High Bandwidth Memory (HBM2) Interface FPGA IP User Guide

ID 683189
Date 3/29/2024
Public
Document Table of Contents

6.5.7. ECC Error Correction and Detection

The HBM2 controller supports single-bit error correction and double-bit error detection. It does not support correction or detection of more than two error bits.

The ECC encoder and decoder blocks reside inside the UIB subsystem and help to efficiently perform the ECC logic without additional latency. The ECC logic performs the following operations:

  • When a single-bit error is detected, the error is corrected and passed to the AXI Interface.
  • When a double-bit error is detected, a signal is asserted to indicate the error and is passed through the axi_ruser_err_dbe signal in the AXI Read Data Channel Interface.
  • Error information is available through the APB interface.

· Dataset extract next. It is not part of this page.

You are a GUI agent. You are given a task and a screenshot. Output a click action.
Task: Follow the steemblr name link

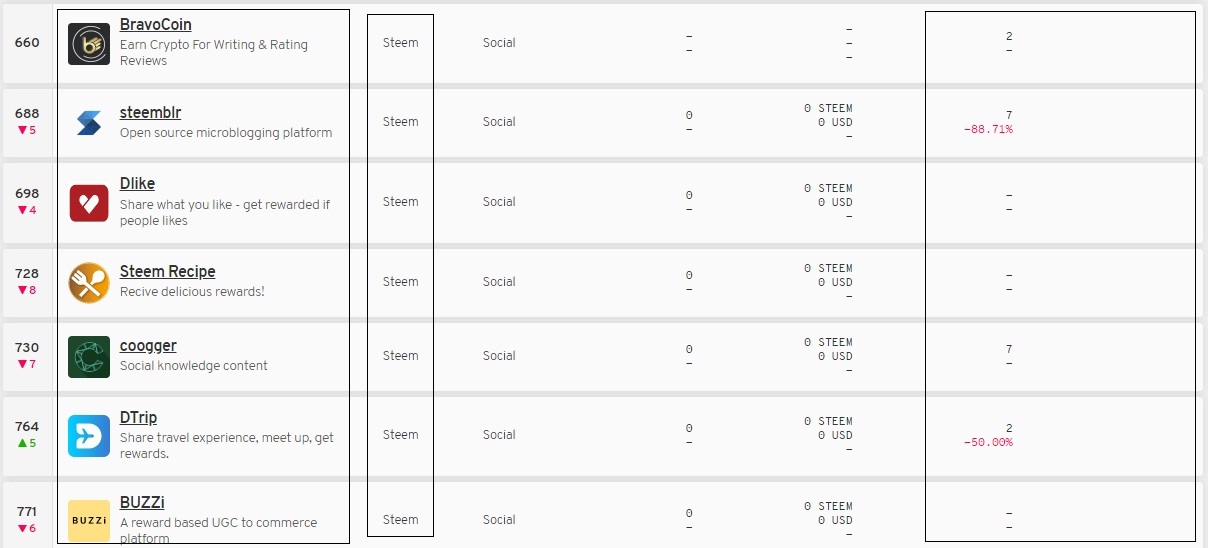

You can use the HBM2 controller's Read-Modify-Write feature to correct a single or double-bit error detected in the HBM2 DRAM. A single-bit error or a double-bit error corresponds to an error detected on every 64-bit HBM2 DQ bus; consequently, multiple errors could be detected:

  • Multiple single-bit errors are treated as a single single-bit error, and the single-bit error count increases by 1.
  • Multiple double-bit errors are treated as a single double-bit error, and the double-bit error count increases by 1.
  • A single-bit error and a double-bit error are treated as a double-bit error, because the double-bit error has higher priority. The double-bit error count increases by 1 and the single-bit error count does not change.

Read-Modify-Write

The Read-Modify-Write feature reads from the HBM2 DRAM, modifies the data, and writes back to the HBM2 memory. The HBM2 controller supports the following functions as part of the Read-Modify-Write process:

  • Dummy Writes – Corrects HBM2 DRAM data detected to have a single-bit error.
  • Partial Writes – Issues partial writes to HBM2 DRAM where not all bytes are enabled.

Dummy Writes

When the ECC decoder logic detects and corrects a single-bit error on the Read data, user logic may correct the corresponding bit in the HBM2 DRAM, using the Dummy Write process. A Dummy Write issues a Read from the memory location and writes the corrected Read data back to the corresponding memory location.

To request a Dummy Write, issue a regular AXI Write transaction with all byte enables deasserted, to the corresponding address.

The HBM2 controller handles the Read-Modify-Write operation internally and corrects the DRAM data without additional user intervention. The Read-Modify-Write operation follows this process:

  • The AXI Adaptor within the UIB subsystem decodes all the byte enables deasserted and identifies the Read-Modify-Write request.
  • The HBM2 controller then issues a Read to the corresponding address in the HBM2 DRAM.
  • The ECC Decoded Read data is used as Write Data – this is the corrected Read data if a single-bit error was detected.
  • The HBM2 Controller issues an HBM2 Write transaction and later writes the decoded Read data into the memory.

Partial Writes

The HBM2 controller's Partial Write capability allows the user logic to issue a partial write to the HBM2 DRAM, when not all the byte enables are asserted and only selected DRAM bytes are written to. Partial writes are also supported for Pseudo Channel data widths of 256 and 288 bits when the controller tab parameters Write Data Mask Enable and Memory Channel ECC Generation and Checking/Correction are not selected. The Partial Write feature first issues a Read from the memory location, and then merges correct Read data with the correct Write data, to be written back to the memory location. (This process is necessary because Data Mask signals are not available to user logic when ECC is enabled.) The HBM2 controller intelligently supports Partial Writes using the AXI4 interface.

To request a Partial Write, you issue a regular AXI Write transaction, with not all byte enables asserted (that is, not a full Write), and with corresponding Write data to be written to the HBM2 DRAM.

The HBM2 controller handles the issuance of the corresponding memory transactions necessary to complete the Partial Write:

  • The AXI Adaptor within the UIB Subsystem decodes the byte enables and identifies the Partial Write request.
  • The HBM2 controller then issues a Read to the corresponding address in the HBM2 DRAM.
  • The ECC Decoded Read data is merged with the requested Write data based on the byte enables.
  • The HBM2 controller issues an HBM2 Write transaction and later writes the merged data into the memory with the updated ECC code.